Presidências de comissões do Senado serão definidas após carnaval
PMDB ficará com Comissão de Constituição e Justiça e PT, com a de Assuntos Econômicos
Brasil|Da Agência Brasil
As 11 comissões permanentes só terão os nomes dos presidentes e vice-presidentes definidos na semana depois do carnaval. O calendário já está fechado pelos líderes partidários, que, na próxima semana, logo após a quarta-feira (6), retomam as discussões sobre quais as presidências de comissão que vão caber a cada partido.
Geralmente, a regra da proporcionalidade partidária — número de parlamentares de cada bancada — é a que prevalece na composição das comissões e na ordem de escolha para distribuição das presidências. Estão praticamente definidas duas: a de CCJ (Comissão de Constituição e Justiça) para o PMDB, e a CAE (Comissão de Assuntos Econômicos) para o PT.
A CCJ e a CAE são consideradas as mais importantes. A de Constituição e Justiça é responsável pela análise da constitucionalidade das matérias e seus representantes sabatinam indicados pela presidenta Dilma Rousseff para os tribunais superiores, entre outros.
Já na CAE, são deliberadas propostas de lei que tratam, por exemplo, de reforma tributária, e seus membros são responsáveis pela aprovação dos nomes indicados para diretoria do Banco Central.
O senador Vital do Rêgo disse que o mais provável é que a votação dos nomes que ocuparão os cargos de direção das comissões ocorra no dia 19 ou no dia 20. Segundo ele, os líderes partidários necessitam de tempo para negociar.
O DEM (Democratas) está fora da direção das comissões permanentes.
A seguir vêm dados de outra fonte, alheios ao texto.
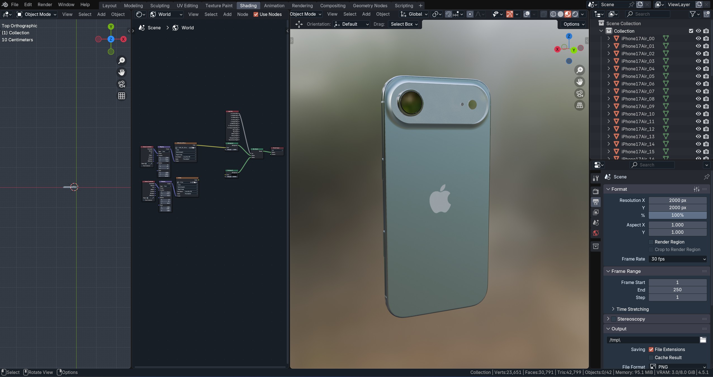Enable the Render Region checkbox

pyautogui.click(x=651, y=242)
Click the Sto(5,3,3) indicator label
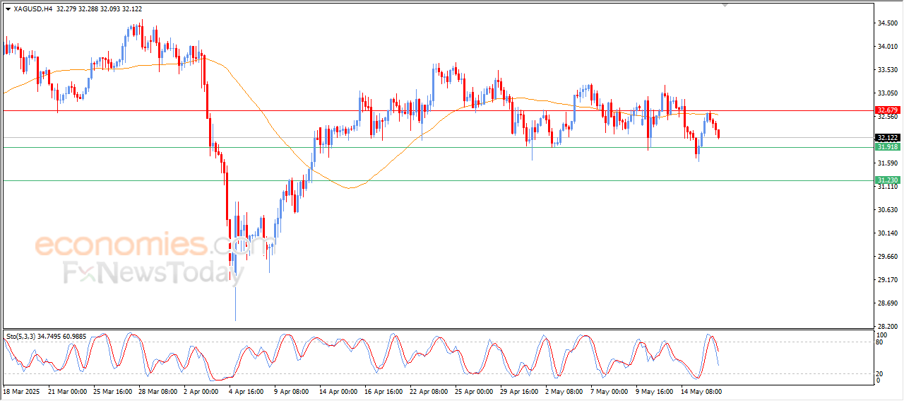 [x=20, y=336]
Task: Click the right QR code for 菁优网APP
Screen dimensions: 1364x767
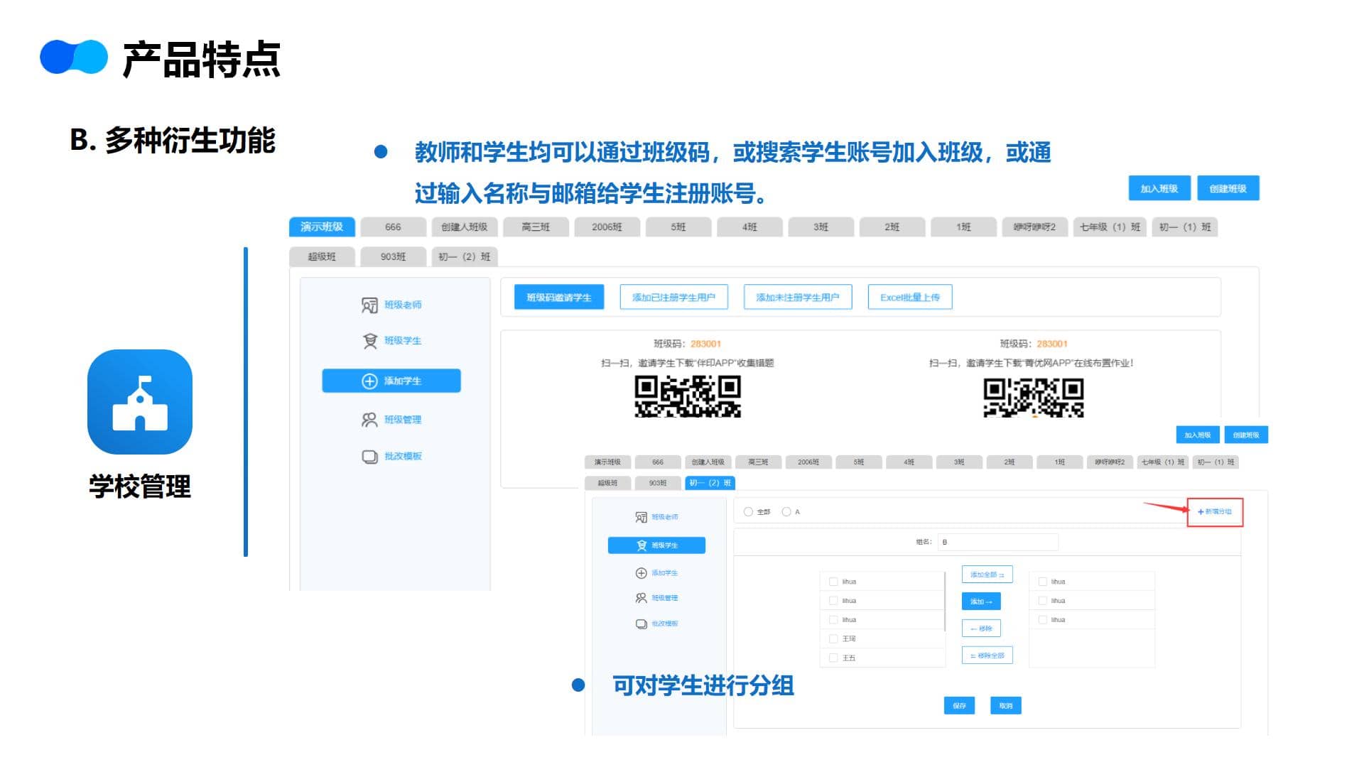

O líder José Agripino (RN) explicou que o partido trocou com o PSB uma suplência na Mesa Diretora para o senador Jayme Campos (MT) por uma comissão a que teria direito pelo tamanho de sua bancada, que tem quatro senadores.
Na última terça-feira (5), o presidente do Senado, Renan Calheiros (PMDB-AL), teve uma conversa rápida sobre o assunto com os senadores Alfredo Nascimento (AM), do PR, e Gim Argello (DF), do PTB.
— É natural que as comissões sigam o princípio da proporcionalidade, mas a decisão não é da Mesa, é uma decisão coletiva.